To encourage industry adoption of SFI, KBA mooted the Sustainable Finance Catalyst Awards to recognise institutions that practise sustainable finance, which has a direct positive impact on the financial sector, the economy, the environment and the society at large.
“Our journey to these awards began five-years ago. KBA members confirmed that to have a long-term business success, there is need to recognise our environmental and social responsibilities while simultaneously meeting our financial objectives and economic contributions. The banks believed that such an approach can enhance innovation, competitiveness, and the quality of the credit portfolio of both individual banks and the overall industry,” said Mr Olaka.
During the Catalyst Awards event, Co-operative Bank of Kenya emerged as the overall winner for 2017 as a result of building a sustainability strategy that enables people, businesses and society to grow in a way that is sustainable in the long-term.

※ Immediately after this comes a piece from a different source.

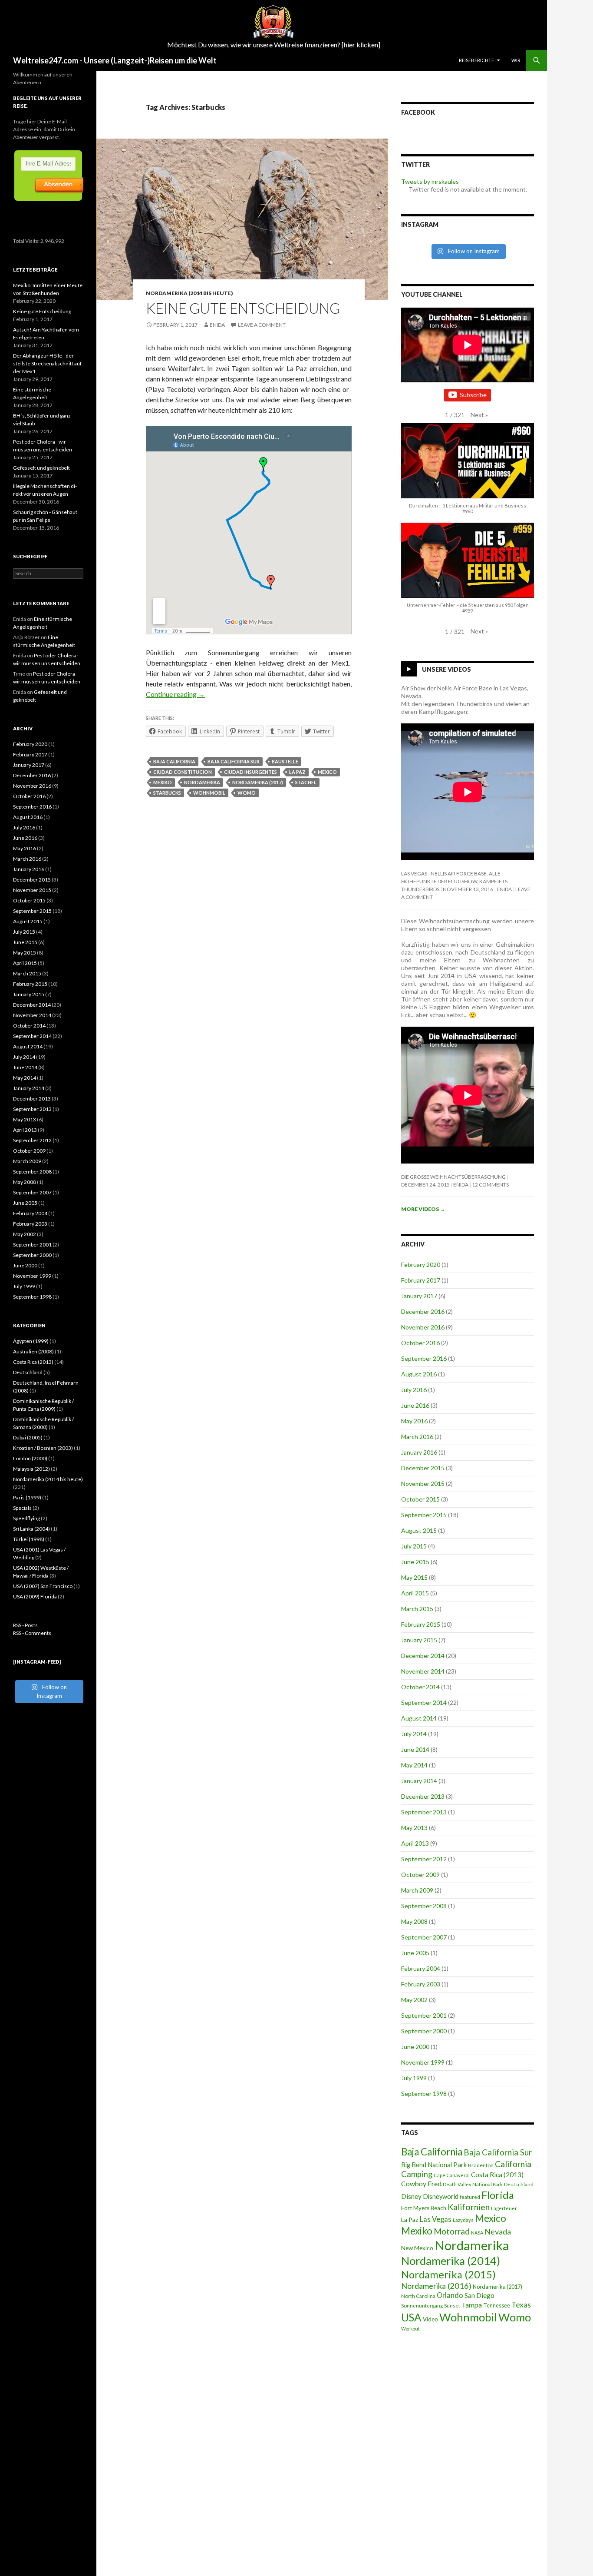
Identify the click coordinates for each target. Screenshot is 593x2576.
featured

“As a bank that is predominantly-owned by the 15 million-member Kenyan co-operative movement, we are inclusive by design that has not only enabled us to deliver shared prosperity today, but also helped us build an awareness and prudence to avoid putting future generations in jeopardy,” said Co-operative Bank of Kenya Chief Executive Gideon Muriuki.
Co-op bank was honoured for solely financing the iconic Two Rivers Mall to a tune of about Sh8 billion ($80 million) resulting in impressive economic, social and environmental development.
Key contributions include Sh889 million taxable income, installation of a 2,000 kW grid-connected solar system, economic regeneration of the neighbourhood, and over 1,000 direct jobs created with 90 per cent of them going to women and youth.
Experts opine that it is time Kenya identified “green finance” as a niche the country could build competencies and make the proposed Nairobi International Centre of Excellence in Green Finance a reality.
The country already has an impressive track record in clean energy financing and development that it accounts for the dominant part of national power supply.
The National Treasury has already promised that the first ever green bond will be issued in the next financial year.